The participants were encouraged to use whatever tools they had at their disposal. When they completed the first text, they had not yet been given any training in the use of CAT or corpora tools. The participants assigned to do the initial translation were asked to do the translation via a computer equipped with three software programs, namely, Translog, Screencast-O-Matic and Gaze recorder. The former is a translation process recording program used to obtain quantitative results about user activity. The second is a screen recording software that can capture all moves and think-aloud verbalizations on the computer and save them in a video format. The third is an eye-tracking software that can track the movement of the eyes during the translation process. The data collection consisted of three steps: preparing the participants; the translation process via the abovementioned software; and, finally, the questionnaire. During the first phase, the participants received intensive training to familiarize them with the three software. All participants became acquainted with the use of thinking aloud protocols (TAPs) as an observational method. They were then asked to do a demo exercise in which they translated a text and verbalized their thoughts. Such a demo was necessary to train participants to speak freely during the translation process. The participants were asked to translate the texts in the typical scenario of the working conditions of translators. While the translation process involves many steps, this study investigated to what extent the participants employ corpora in their translation process, and whether they can create a corpus relevant to an ongoing project. The description of other processes is beyond the scope of this study.
Questionnaire
This study used a 19-item questionnaire to determine the attitudes of trainees in the course toward the use of monolingual, comparable, and parallel corpora in translation. The questionnaire encompassed three sections. The first section consisted of 10 five-point Likert items, aimed at identifying the cohort of respondents’ attitudes toward their instrumental or technological sub-competence in general. The second section (also five-point Likert items) aimed at identifying their attitudes toward the actual use of corpora tools. The third section included 4 items that dealt with the project-based training approach used in the course. The questionnaire was administered during the academic year 2020. Firstly, it was verified for its content and validity by two senior colleagues from Taiz University in Yemen, and two more experts (one from the University of the Western Cape, South Africa and one from Aden University, Yemen). The questionnaire was created by Google Forms and the link was sent to the respondents for completion. Finally, the data collected were computed and analyzed using a statistical software named (PSPP). Cronbach’s alpha coefficient was used to find the reliability coefficient of the questionnaire. The values for the alpha coefficient were (0.91) for the entire instrument, (0.91) for the first section of the instrument, (0.76) for the second section, and 0.85 for the third section. These values indicate acceptable levels of reliability.
Findings
Findings From Computational Observation
When addressing the first question; to what extent do translation trainees employ corpora tools in their translations, TAPs and computer observation via Translog, Gaze Recorder and Screencast-O-Matic were used to analyze the translation process of three texts. Table 2 provides various user events as captured by Translog.
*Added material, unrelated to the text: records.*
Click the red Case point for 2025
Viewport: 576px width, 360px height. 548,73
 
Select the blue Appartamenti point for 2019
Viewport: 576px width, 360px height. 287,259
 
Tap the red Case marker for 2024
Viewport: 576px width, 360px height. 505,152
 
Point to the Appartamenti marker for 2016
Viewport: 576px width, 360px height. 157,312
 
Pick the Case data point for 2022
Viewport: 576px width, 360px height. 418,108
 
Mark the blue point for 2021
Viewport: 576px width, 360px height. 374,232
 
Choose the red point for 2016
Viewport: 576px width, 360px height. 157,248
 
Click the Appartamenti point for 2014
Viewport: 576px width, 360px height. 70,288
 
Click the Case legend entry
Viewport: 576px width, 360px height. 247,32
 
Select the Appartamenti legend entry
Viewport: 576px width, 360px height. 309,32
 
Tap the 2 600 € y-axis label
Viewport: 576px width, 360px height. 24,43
The first text used in this study was translated by the trainees as a part of a project that was completed before they were introduced to corpora tools. The linear representation of the translation process appears in Figure 4.
As Figure 4 shows, the translation undergoes several pauses. The translator paused either to think of the meaning of some words/expressions, or to consider the appropriateness of them. Figure 5 shows the pauses made by the translator of the text as well as keystrokes.
The statistics of the TAPs document and the screen recording show that the translator spent about 19 mins producing the target text. During the time, 1,115 user events were produced; 1,023 of which are related to text production, 64 were devoted to deletion of text, and 28 were miscellaneous events. The replay of the document shows that the translator did not compile any corpus. Neither a comparable nor a parallel corpus were used, and the translation seems literal to a great extent; some inappropriate lexical items and collocations were used.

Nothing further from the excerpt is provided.